Interaction Features
Creation of new variables representing interactions between existing features, typically through multiplication or combination, to reveal synergistic effects in supervised data.
Recursive Feature Elimination
Iterative selection algorithm that builds a model, eliminates the least important features according to a specific criterion, and repeats this process until reaching the optimal number of features.
Target Encoding
Technique for transforming categorical variables using statistics of the target variable (mean, median) for each category, thus directly capturing the relationship with prediction.
Feature Importance
Quantitative measure of the impact of each feature on the supervised model's predictions, calculated by methods such as permutation importance, SHAP values, or model coefficients.
Principal Component Analysis
Linear dimensionality reduction technique that transforms features into uncorrelated orthogonal components, maximizing explained variance with a reduced number of dimensions.
Binning/Discretization
Process of converting continuous variables into discrete categories (bins) to simplify relationships, handle outliers, and improve performance of some supervised algorithms.
Feature Hashing
Reduced dimensionality technique that applies a hashing function to features to map them into a fixed-dimensional space, useful for high-dimensional data with many categories.
Missing Value Imputation
Set of statistical or algorithmic strategies to replace missing values in features with appropriate estimates, essential for maintaining supervised data integrity.
Feature Crosses
Combination of features to create new features representing specific interactions, particularly effective in linear models to capture non-additive relationships.

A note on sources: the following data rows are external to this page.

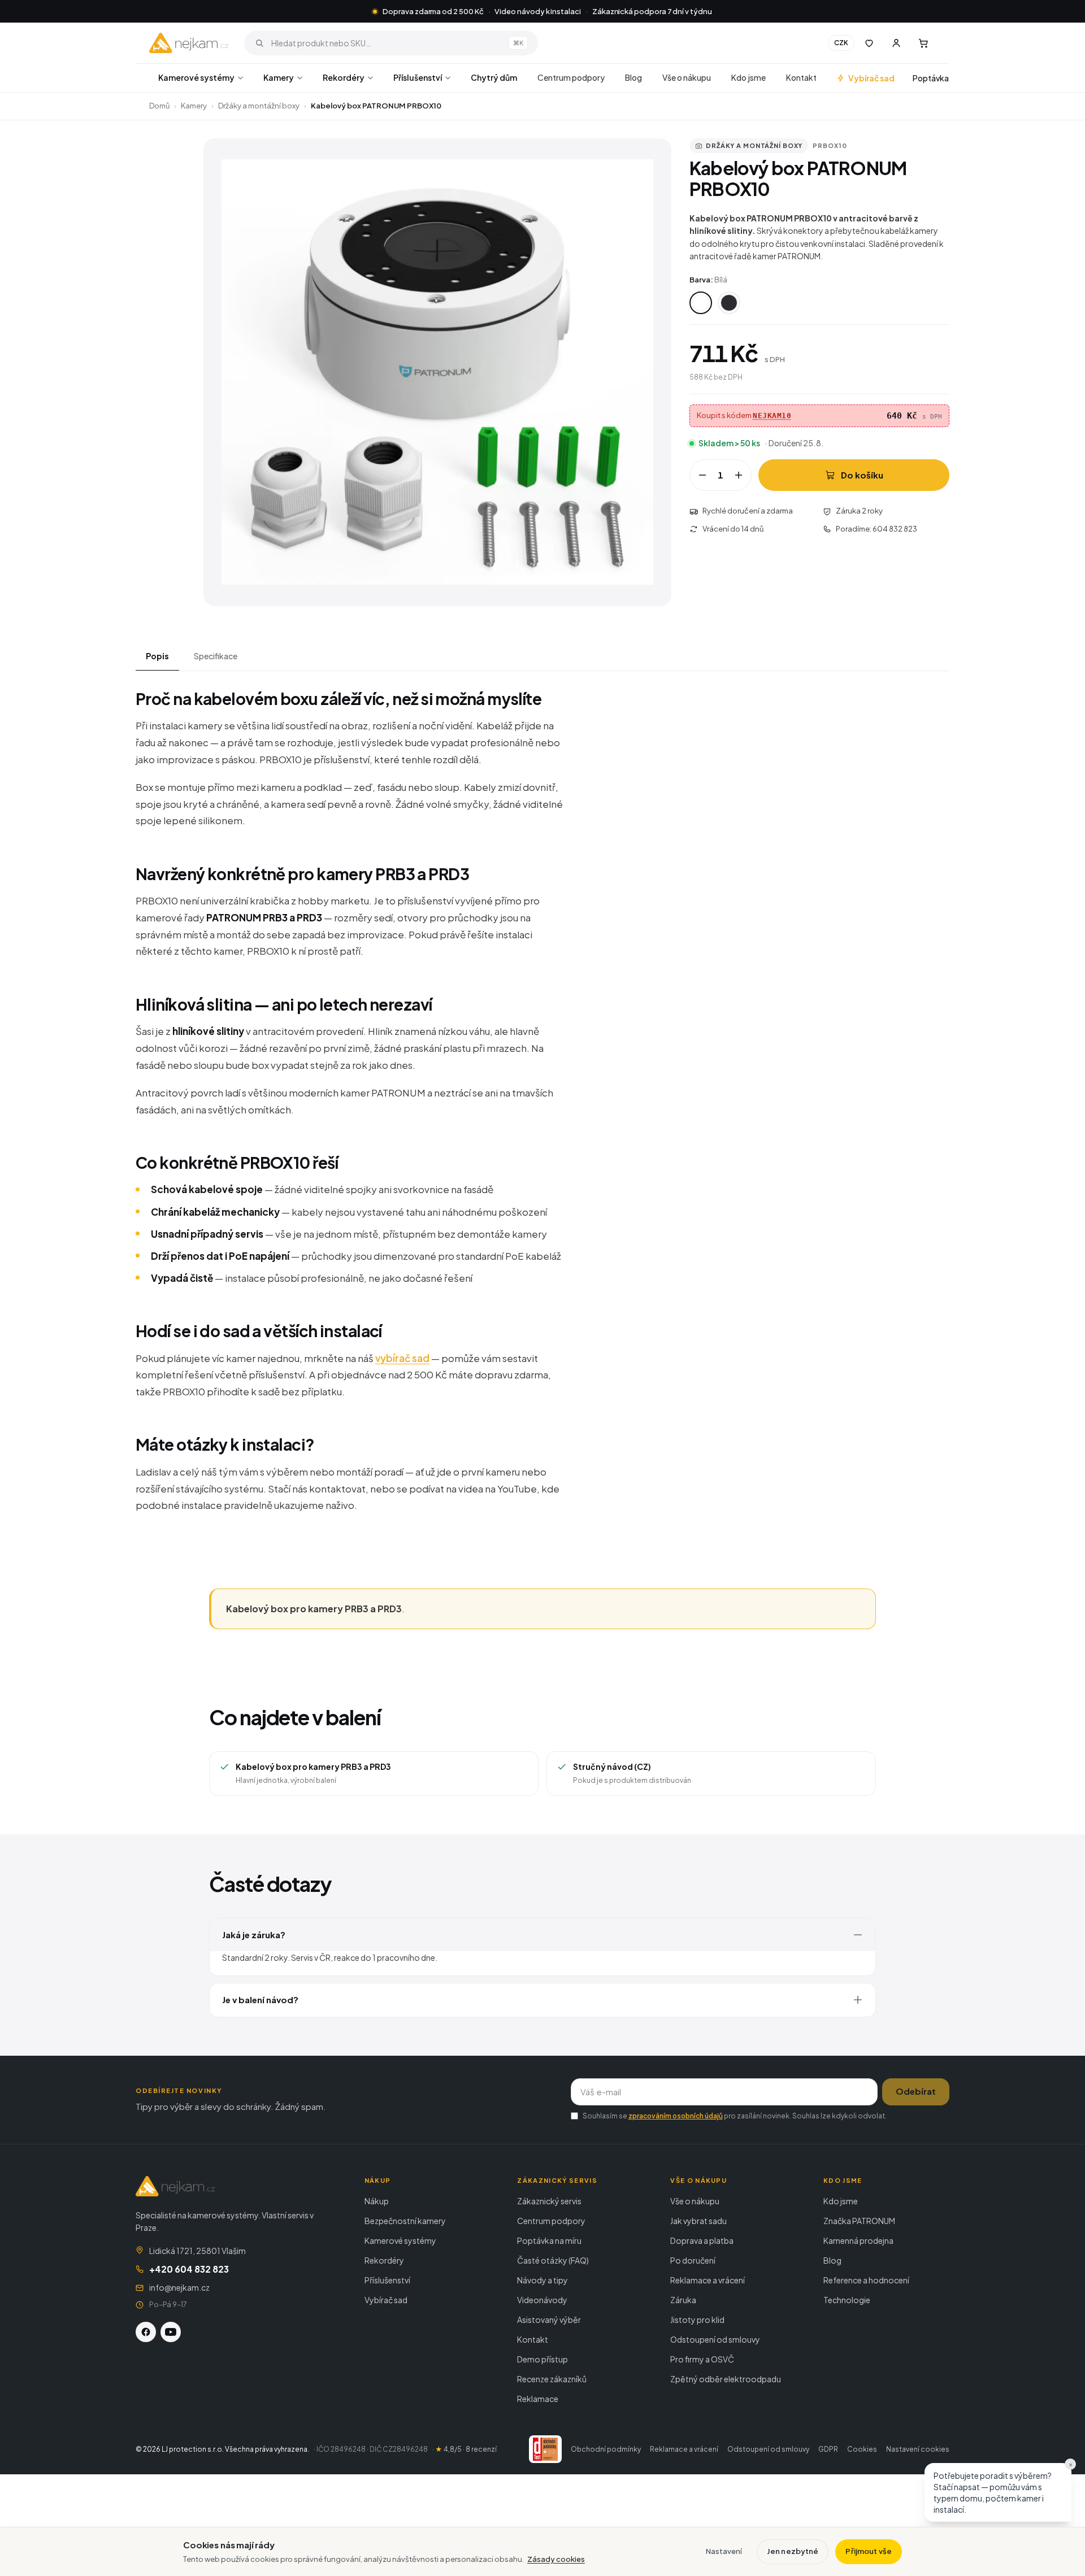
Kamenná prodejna (858, 2240)
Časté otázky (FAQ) (553, 2260)
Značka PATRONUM (859, 2221)
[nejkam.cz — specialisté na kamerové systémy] (188, 43)
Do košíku (862, 474)
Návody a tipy (542, 2280)
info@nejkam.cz (179, 2287)
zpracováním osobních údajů (675, 2116)
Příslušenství (417, 77)
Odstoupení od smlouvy (715, 2339)
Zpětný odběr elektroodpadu (725, 2379)
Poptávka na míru (549, 2240)
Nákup (376, 2201)
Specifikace (215, 656)
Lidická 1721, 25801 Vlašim (197, 2251)
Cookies (862, 2449)
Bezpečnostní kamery (405, 2221)
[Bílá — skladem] (700, 302)
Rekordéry (343, 77)
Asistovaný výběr (549, 2319)
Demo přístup (542, 2359)
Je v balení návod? (260, 1999)
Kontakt (801, 77)
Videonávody (542, 2300)
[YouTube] (170, 2332)
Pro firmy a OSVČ (702, 2359)
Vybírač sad (871, 78)
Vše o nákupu (686, 77)
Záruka (683, 2300)
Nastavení (724, 2551)
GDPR (828, 2449)
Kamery (278, 77)
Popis (157, 656)
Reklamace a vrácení (707, 2280)
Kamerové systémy (196, 77)
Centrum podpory (571, 77)
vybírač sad (402, 1358)
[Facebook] (146, 2332)
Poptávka (931, 78)
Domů (159, 105)
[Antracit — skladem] (729, 302)
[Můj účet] (896, 43)
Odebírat (916, 2091)
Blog (633, 77)
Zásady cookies (556, 2559)
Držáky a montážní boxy (259, 105)
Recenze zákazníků (552, 2379)
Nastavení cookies (917, 2449)
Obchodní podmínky (606, 2449)
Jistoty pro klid (697, 2319)
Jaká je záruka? (253, 1934)
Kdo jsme (748, 77)
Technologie (846, 2300)
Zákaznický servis (549, 2201)
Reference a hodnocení (866, 2280)
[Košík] (923, 43)
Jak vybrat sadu (698, 2221)
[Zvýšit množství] (738, 475)
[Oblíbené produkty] (869, 43)
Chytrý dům (494, 77)
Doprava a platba (702, 2240)
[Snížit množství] (702, 475)
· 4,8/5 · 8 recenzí (464, 2449)
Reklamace (537, 2399)
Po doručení (692, 2260)
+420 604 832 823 (189, 2269)
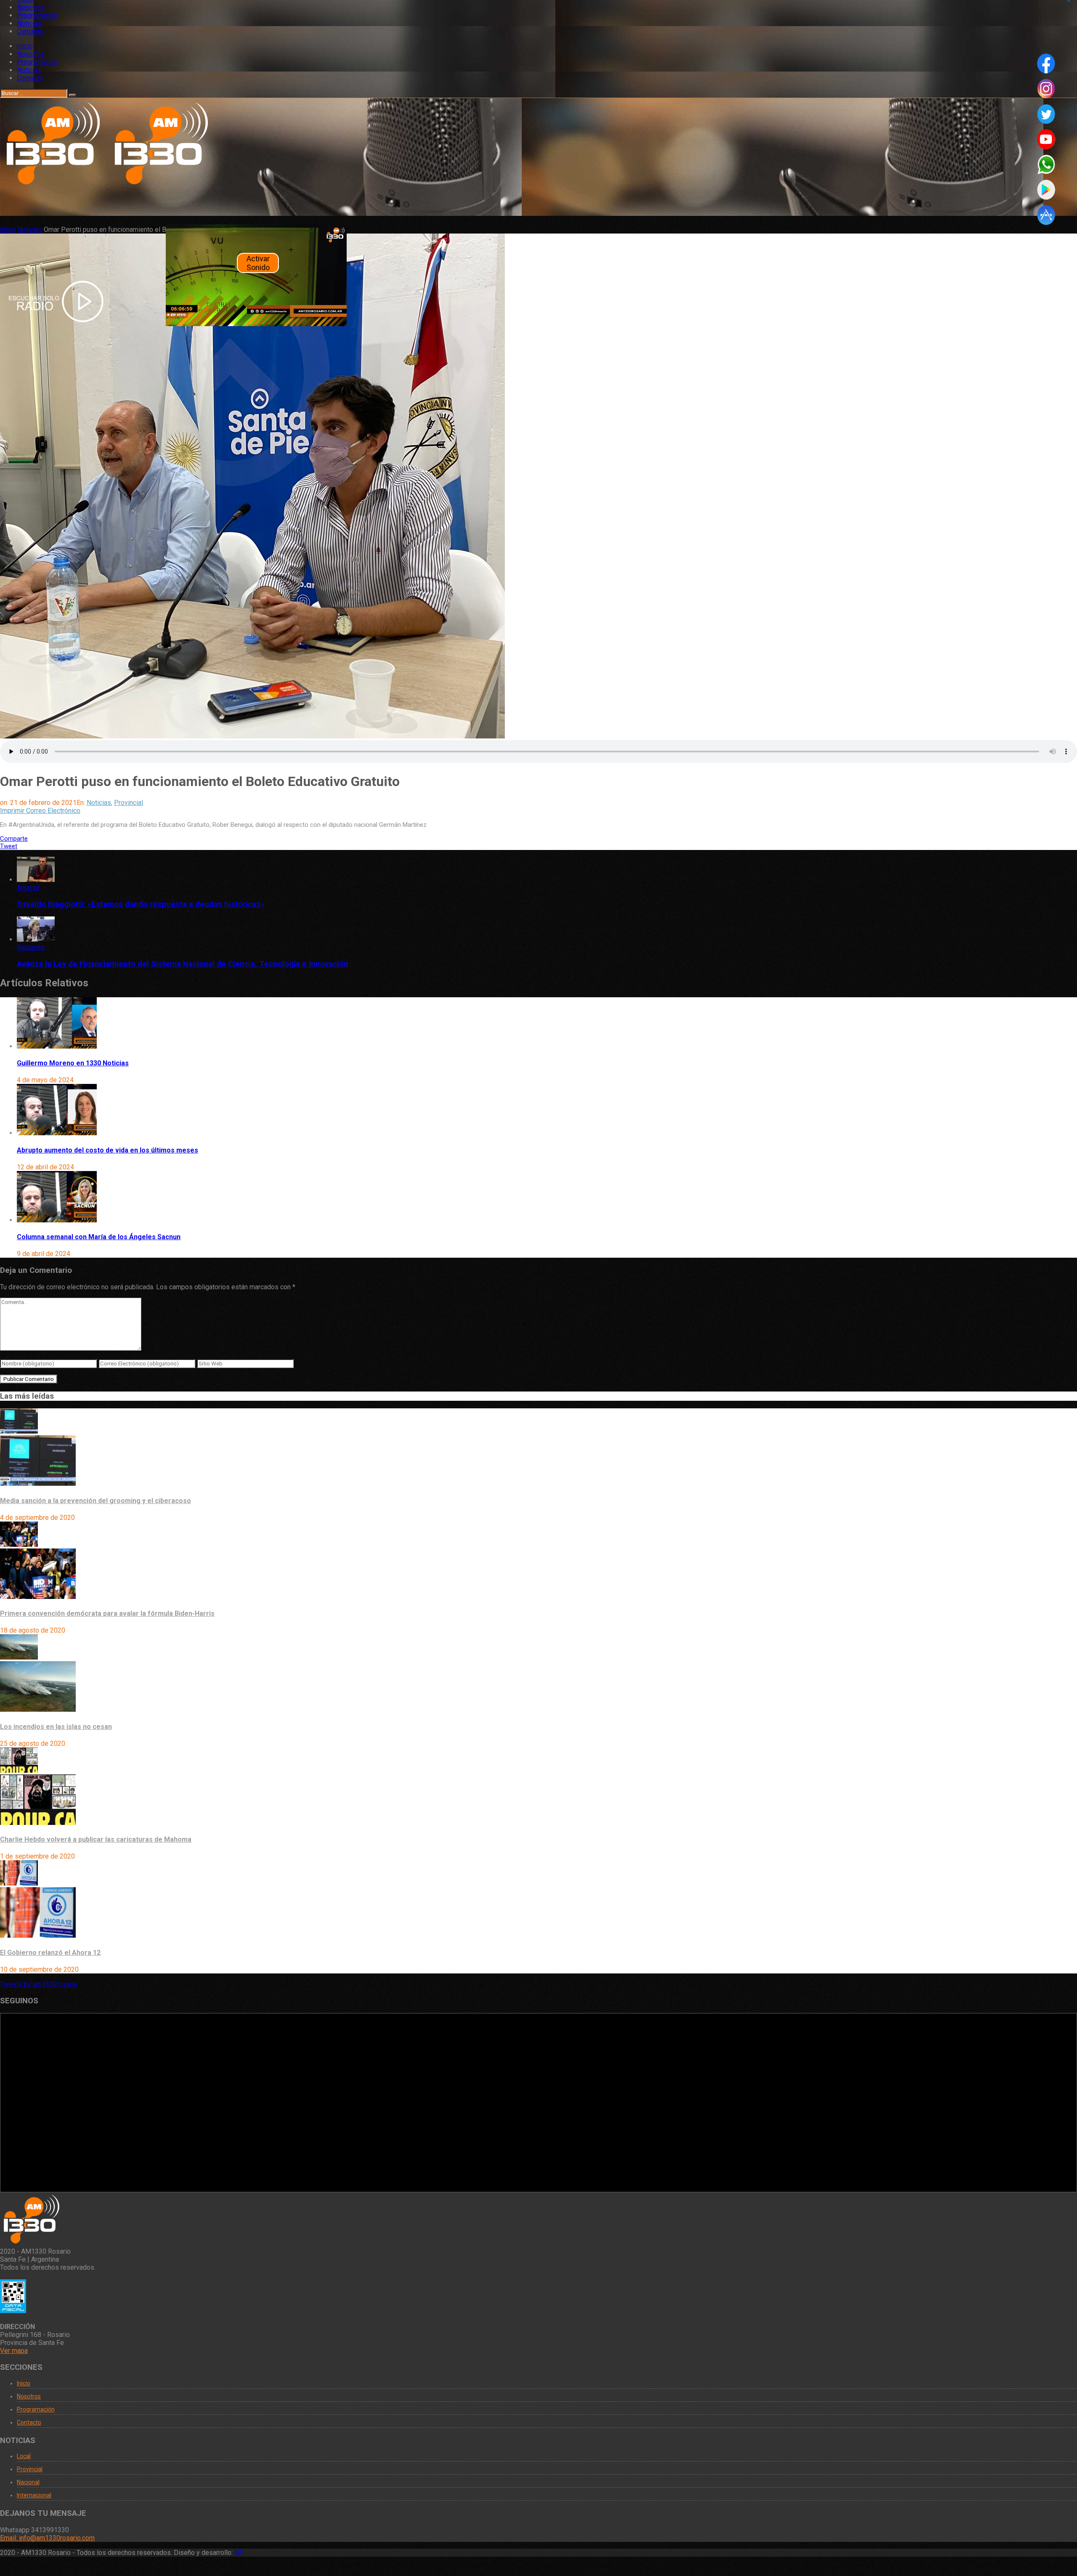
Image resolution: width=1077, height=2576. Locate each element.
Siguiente (31, 947)
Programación (37, 15)
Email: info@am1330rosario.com (47, 2538)
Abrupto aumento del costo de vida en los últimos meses (107, 1150)
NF (238, 2553)
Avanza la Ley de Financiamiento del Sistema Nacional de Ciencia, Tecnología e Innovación (182, 964)
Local (24, 2456)
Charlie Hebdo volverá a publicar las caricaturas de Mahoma (95, 1839)
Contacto (30, 31)
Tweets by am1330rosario (38, 1984)
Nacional (28, 2482)
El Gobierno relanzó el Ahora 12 (50, 1953)
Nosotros (31, 7)
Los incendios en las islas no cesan (56, 1727)
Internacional (34, 2495)
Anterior (28, 888)
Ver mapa (14, 2351)
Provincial (128, 803)
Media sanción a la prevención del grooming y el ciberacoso (95, 1501)
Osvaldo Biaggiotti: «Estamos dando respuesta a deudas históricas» (140, 904)
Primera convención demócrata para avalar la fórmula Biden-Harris (107, 1613)
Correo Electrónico (53, 811)
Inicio (25, 46)
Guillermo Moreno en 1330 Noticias (73, 1063)
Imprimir (12, 811)
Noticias (29, 23)
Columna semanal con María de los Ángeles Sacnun (98, 1237)
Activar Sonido (258, 263)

Feature Engineering Pipeline
Automated and reproducible sequence of transformations applied to features, integrating cleaning, creation, selection, and scaling to ensure consistency between training and prediction.
Domain-Specific Feature Creation
Development of features based on business expertise and domain knowledge, creating informative variables that capture specific non-obvious patterns in raw data.
Temporal Feature Engineering
Creation of features specific to time-series data like lag features, rolling statistics, time components, and seasonal trends to improve chronological supervised predictions.